Friday 29 July 2011

Music to make the Brain quiver

Plug into some good quality speakers, turn up the volume. I've begun listening to music lying on the floor with one speaker on either side of my head, and am adamant it's the best way aside from mega headphones to absorb music. (The visuals, though nice are entirely unrelated to the purpose of this). Close your eyes and listen. Feel.

Anything?

As a narrative there isn't much going on, and admittedly it comes to a rather untimely and abrupt ending. It is, as a song unsatisfying but for me there is something much more powerful. There is a deep and kind of uncomfortable murmuring in the sound. The sound of being able to feel your insides. Vibrations. Layers of mixed up rhythms and beats that pull into a suffocating chest tightening bass, that makes me feel even now 10 minutes after listening, a bit nauseous. I almost turn it off every time. I'm quite sure this won't happen to everybody, but I'm also sure that it isn't just me. 

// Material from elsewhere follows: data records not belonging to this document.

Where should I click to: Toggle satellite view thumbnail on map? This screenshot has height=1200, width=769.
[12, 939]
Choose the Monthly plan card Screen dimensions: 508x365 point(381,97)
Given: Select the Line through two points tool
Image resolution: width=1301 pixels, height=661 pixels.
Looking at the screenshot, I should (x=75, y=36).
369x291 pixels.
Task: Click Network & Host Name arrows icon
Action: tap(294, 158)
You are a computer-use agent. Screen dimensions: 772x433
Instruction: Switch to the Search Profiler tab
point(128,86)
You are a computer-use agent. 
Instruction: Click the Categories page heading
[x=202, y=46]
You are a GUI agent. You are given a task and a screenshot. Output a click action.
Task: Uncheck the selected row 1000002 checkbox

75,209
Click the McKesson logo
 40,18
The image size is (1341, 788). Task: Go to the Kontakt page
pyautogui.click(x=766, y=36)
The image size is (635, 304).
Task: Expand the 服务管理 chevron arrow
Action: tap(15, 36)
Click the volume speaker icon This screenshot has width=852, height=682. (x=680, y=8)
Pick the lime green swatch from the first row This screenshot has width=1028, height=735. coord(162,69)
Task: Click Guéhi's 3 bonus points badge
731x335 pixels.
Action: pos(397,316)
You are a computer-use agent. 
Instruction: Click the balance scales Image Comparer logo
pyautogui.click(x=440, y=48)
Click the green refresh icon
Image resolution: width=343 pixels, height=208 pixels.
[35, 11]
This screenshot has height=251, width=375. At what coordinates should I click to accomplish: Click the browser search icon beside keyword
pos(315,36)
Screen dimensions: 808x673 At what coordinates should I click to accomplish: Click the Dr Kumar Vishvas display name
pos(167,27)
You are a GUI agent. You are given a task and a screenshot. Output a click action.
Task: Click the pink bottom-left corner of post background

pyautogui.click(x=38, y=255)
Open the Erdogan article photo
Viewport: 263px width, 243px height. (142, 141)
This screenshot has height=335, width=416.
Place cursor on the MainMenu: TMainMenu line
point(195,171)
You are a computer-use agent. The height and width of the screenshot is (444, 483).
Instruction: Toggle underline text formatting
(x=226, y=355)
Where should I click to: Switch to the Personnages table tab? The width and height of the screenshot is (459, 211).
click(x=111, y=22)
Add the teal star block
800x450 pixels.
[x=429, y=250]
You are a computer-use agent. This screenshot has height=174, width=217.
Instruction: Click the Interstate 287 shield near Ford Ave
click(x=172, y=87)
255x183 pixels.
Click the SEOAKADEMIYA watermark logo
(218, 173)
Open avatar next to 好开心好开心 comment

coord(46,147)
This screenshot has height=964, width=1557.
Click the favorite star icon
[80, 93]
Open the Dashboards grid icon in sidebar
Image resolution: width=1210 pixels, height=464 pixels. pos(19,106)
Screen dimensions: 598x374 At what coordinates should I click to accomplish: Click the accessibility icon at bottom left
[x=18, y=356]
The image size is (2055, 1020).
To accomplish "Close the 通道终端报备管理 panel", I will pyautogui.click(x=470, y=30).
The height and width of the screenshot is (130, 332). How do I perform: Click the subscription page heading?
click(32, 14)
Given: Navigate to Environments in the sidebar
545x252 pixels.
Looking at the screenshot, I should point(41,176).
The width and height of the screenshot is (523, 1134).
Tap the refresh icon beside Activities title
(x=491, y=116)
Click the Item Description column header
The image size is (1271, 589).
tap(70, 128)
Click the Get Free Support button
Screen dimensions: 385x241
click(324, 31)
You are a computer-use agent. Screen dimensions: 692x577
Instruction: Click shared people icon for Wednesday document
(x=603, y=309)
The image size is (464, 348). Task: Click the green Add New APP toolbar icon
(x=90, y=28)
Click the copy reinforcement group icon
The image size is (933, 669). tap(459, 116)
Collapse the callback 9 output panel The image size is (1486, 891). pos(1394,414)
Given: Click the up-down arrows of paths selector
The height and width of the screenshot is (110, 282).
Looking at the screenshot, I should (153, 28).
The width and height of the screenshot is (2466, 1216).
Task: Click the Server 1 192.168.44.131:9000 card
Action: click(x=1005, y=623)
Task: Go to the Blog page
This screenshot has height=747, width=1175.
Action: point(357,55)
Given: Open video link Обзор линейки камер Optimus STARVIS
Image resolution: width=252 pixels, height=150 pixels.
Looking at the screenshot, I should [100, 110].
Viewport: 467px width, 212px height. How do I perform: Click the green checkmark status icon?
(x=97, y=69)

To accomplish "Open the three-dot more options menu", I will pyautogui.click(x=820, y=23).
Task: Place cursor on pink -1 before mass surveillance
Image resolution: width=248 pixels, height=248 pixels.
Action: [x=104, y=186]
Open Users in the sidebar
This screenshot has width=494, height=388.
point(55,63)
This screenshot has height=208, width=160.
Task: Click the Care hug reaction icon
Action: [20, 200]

There is something interesting in this song, I don't know what yet but I think it could be important to us as experience designers to find out.

I heard this song the the other week whilst lost in an internet wandering and it stuck me as one of those song that stays lodged in your sub surface being for years. A little reading led me to an article on Sean Paul's song Temperature causing a girl to lapse into epileptic seizures. The article questions whether the seizures are related to the music's rhythm generating a pattern of rhythmic activity in the brain, and that rhythm being similar to a negative pattern that your brain has a tendency toward, this could, the article proposes cause the brain to create a particular associations and actions with a type of music.

Here I guess begins a new blip on my radar, music that makes the heart quiver, it began with the Opera Project earlier this year, and remains an unsolved mystery.